**Exercise task**
Rewrite the data from the line containing "Task: Toggle the 分页模式 pagination mode" through the line containing "pyautogui.click(x=798, y=502)", swapping "circular" for "round" and keeping everything else the same.

— Start of Provided data —

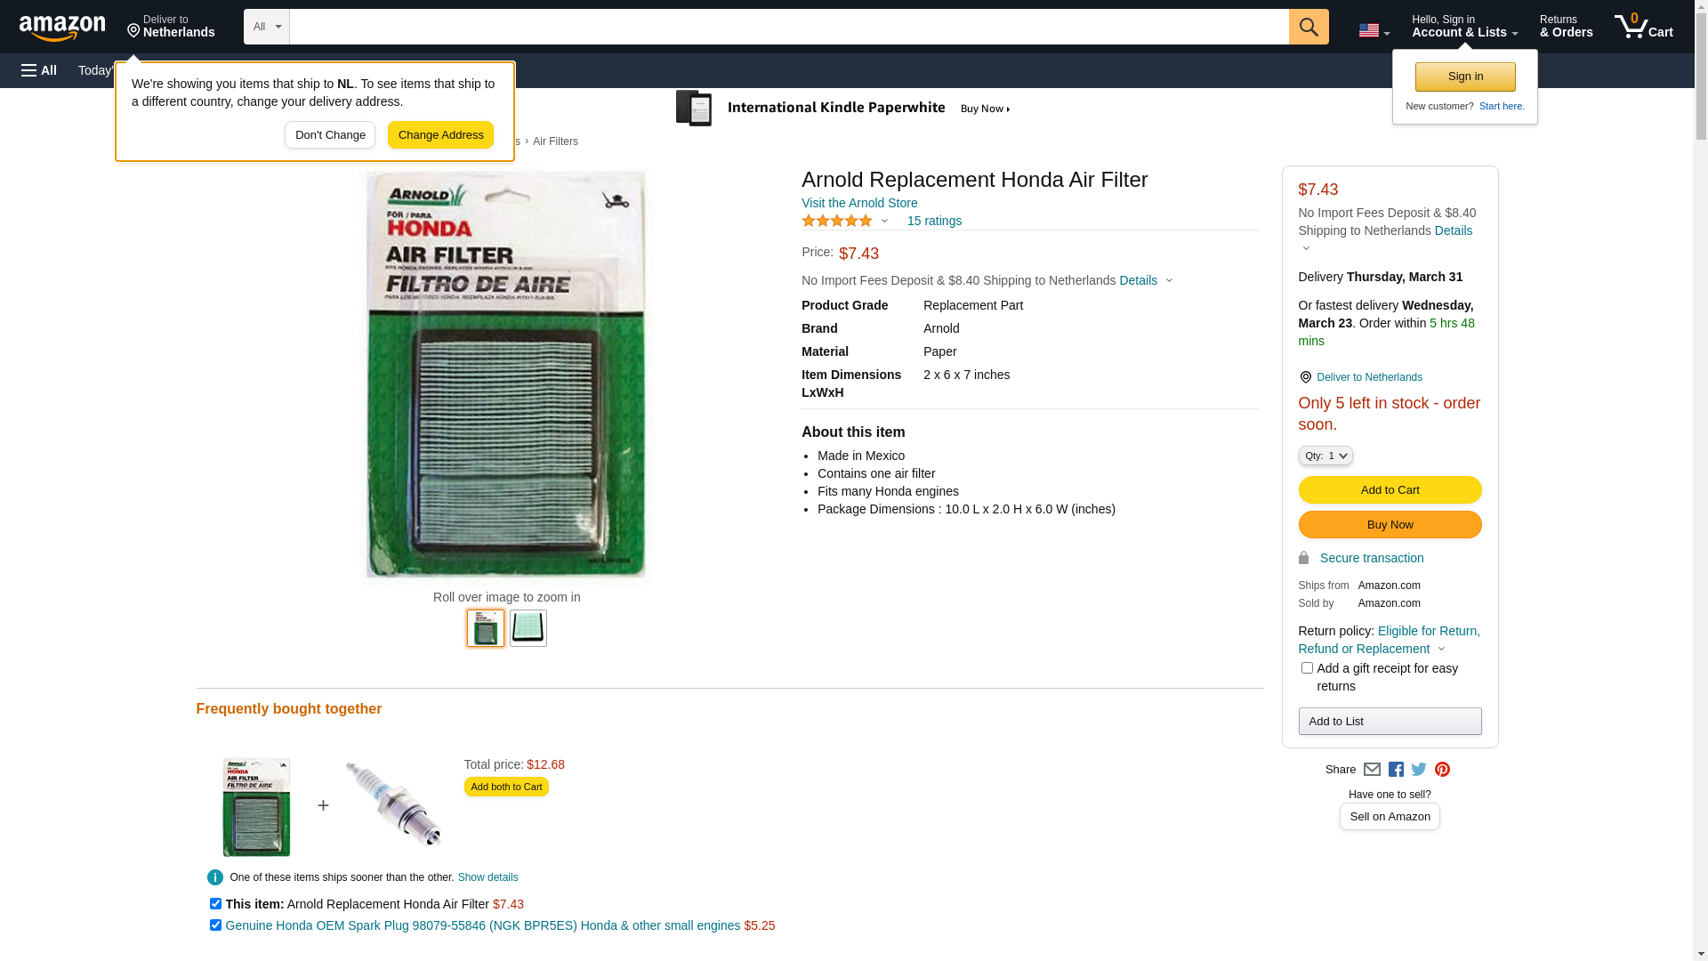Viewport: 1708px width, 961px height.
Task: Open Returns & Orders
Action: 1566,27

— End of Provided data —
— Start of Provided data —

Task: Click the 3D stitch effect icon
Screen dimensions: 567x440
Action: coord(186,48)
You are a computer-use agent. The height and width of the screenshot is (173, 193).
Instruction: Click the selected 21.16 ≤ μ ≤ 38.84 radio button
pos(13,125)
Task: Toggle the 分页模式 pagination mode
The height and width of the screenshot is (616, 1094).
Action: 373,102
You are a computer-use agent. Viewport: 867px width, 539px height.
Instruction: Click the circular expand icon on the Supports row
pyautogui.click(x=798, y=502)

— End of Provided data —

**In response**
Task: Toggle the 分页模式 pagination mode
The height and width of the screenshot is (616, 1094).
Action: 373,102
You are a computer-use agent. Viewport: 867px width, 539px height.
Instruction: Click the round expand icon on the Supports row
pyautogui.click(x=798, y=502)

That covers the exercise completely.